How do we solve the problem of dehumanizing society? If everyone refused to attend violent and gory movies, watch brutal TV shows and refused to buy vicious video games then the problem would solve itself. If there is no demand then it is not profitable to continue producing such material.
We need to look at the mental health system of this country. In some of the cases family members recognized there were problems but were not able to get the proper help and support before their loved one turned to drastic methods.
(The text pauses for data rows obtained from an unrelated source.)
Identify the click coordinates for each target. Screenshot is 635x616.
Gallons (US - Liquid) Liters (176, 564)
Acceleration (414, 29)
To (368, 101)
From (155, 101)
There are some islands of light beginning to show through this dark time. Some retailers are taking the assault weapons off the shelves. A teacher’s union refused to invest with a company that invests in guns. People across the country are offering their support to the Newtown community, including bringing in therapy dogs to help ease the tensions. Others have sent Christmas trees and fresh wreaths in honor of the victims.
Mr. Rogers said it best
A quote many in the media are turning to at this time of need is one from an old friend. Mr. Rogers was every kid’s friend and teacher and it is appropriate that we should turn to him for guidance during a time of tragedy involving so many children. Mr. Rogers said:
“When I was a boy and I would see scary things in the news, my mother would say to me, ‘Look for the helpers. You will always find people who are helping.’ To this day, especially in times of ‘disaster,’ I remember my mother’s words, and I am always comforted by realizing that there are still so many helpers – so many caring people in this world.” — Mister Rogers
Let us look past this horror and take a cue from the helpers in Newtown. Take time to hug someone, or sit down and listen to what a troubled child is trying to tell you, or give a stranger a smile. You never know how far that smile will go.
And, finally, let us join hands and pray we find a way to stop the insanity.